O coordenador de emergências do pronto socorro do Hospital João 23, Tarcísio Versiani, lembra que os acidentes envolvendo cerol quase sempre provocam ferimentos graves por causa da área atingida: o pescoço.
— A questão é que normalmente vai na área cervical. E lá tem a via aérea, que é a traqueia, o esôfago, que é o tubo que leva a comida para o estômago, e vasos sanguíneos de grande calibre, como a carótida e a jugular. São áreas vitais e se não houver atendimento imediato, a pessoa morre.
Vítimas
O caminhoneiro Geraldo da Silva traz no pescoço a cicatriz dos oito pontos que levou depois de ter sido atingido por uma linha de cerol na BR-381, em Betim, na região metropolitana. Leandro Augusto Caetano, de 34 anos, não teve a mesma sorte e morreu nessa segunda-feira (22) depois de ter o pescoço cortado.

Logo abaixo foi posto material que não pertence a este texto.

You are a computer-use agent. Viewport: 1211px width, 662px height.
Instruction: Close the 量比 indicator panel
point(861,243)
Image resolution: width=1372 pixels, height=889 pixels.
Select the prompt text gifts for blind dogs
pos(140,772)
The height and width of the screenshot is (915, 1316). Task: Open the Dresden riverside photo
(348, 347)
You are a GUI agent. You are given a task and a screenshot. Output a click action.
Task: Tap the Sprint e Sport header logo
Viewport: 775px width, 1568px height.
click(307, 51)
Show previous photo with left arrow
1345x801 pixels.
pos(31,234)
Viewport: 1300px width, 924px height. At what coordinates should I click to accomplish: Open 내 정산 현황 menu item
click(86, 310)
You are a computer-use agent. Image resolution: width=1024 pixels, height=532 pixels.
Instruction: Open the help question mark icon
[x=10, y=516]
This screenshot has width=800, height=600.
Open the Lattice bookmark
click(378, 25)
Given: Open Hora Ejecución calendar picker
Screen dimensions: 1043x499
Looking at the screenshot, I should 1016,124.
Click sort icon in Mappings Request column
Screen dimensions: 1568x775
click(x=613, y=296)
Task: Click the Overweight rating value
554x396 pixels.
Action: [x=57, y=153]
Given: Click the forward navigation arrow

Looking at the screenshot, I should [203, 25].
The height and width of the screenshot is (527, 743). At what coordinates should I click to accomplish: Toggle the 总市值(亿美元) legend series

Segundo informações da Cemig, de janeiro a junho deste ano aconteceram 1.750 interrupções no fornecimento de enérgia elétrica devido ao corte de cabos por linhas com cerol. Ainda de acordo com a companhia, aproximadamente 533 mil usuários foram prejudicados.
Legislação
Minas Gerais possui duas leis que tentam coibir esse tipo de acidentes. Uma proíbe a fabricação e venda e outra proíbe o uso do cerol. Quem utiliza a linha com cerol pode responder por colocar em risco a vida de pessoas ou por homicídio, em caso de acidente fatal. Quem comercializa pode pegar de 1 a 5 anos de prisão.